[][src]Crate var_byte_str

A variable byte encoded of gap to represent a string.

This crate is used mainly for large non English text that need to be represent by two or more bytes per character in UTF-8 encoding. It encode string by iterating on each character then turn it to u32 then calculate distance of this u32 to previous character. The distance here is called "gap". Each gap is compressed by using variable byte encoding scheme.

It assume that text is usually come in as cluster where many contiguous characters came have code point close to each other. In such case, the character is likely to take only single byte with one extra bit for sign flag. See README.md for reason behind it.

In order to obtain back a character, it need to iterate from the very first character. This is similar to typical UTF derivative encoding as each char may have different number of bytes.

In order to serialize the encoded string, feature flag serialize must be enable.
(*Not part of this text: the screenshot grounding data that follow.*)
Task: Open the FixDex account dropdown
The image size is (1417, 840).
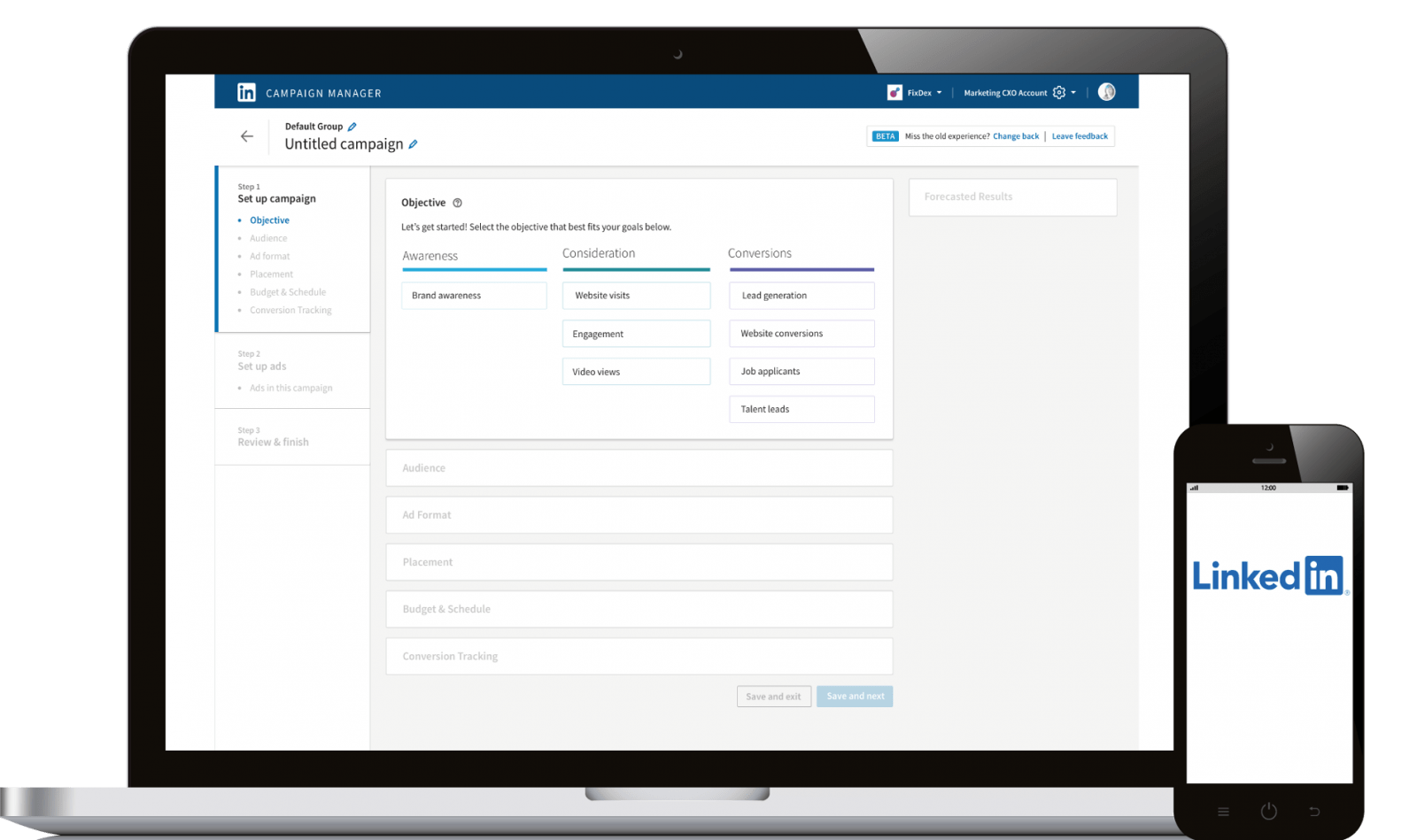Action: coord(939,93)
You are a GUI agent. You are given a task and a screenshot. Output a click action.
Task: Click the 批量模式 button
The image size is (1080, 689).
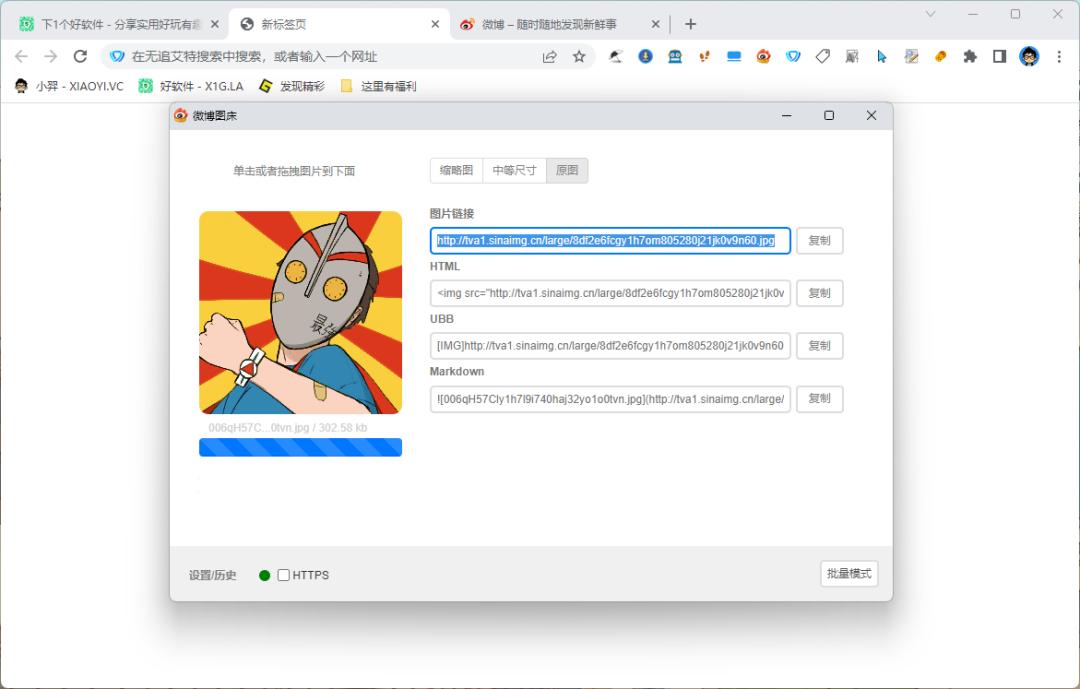click(848, 574)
For example, in cargo.toml:

var_byte_str = {version="*", features=["serialize"] default=false}

Structs

Chars

An iterator that return a char using unsafe cast.

Gaps

An iterator that return gap of each character as i64 offset. The first return value can be cast to char. The subsequence value need to be added to first value in order to obtain an i64 that can be cast to char.

GapsBytes

An iterator that return gap as copy of variable byte encoded along with sign boolean. Each iteration return a tuple of bool and SmallVec<[u8; 5]>. The bool part is true when the bytes it represent should be convert into negative value. The SmallVec<[u8; 5]> part contain absolute value of different in least significant byte first order.

VarByteString

The core struct that represent variable byte encoded of gap of string.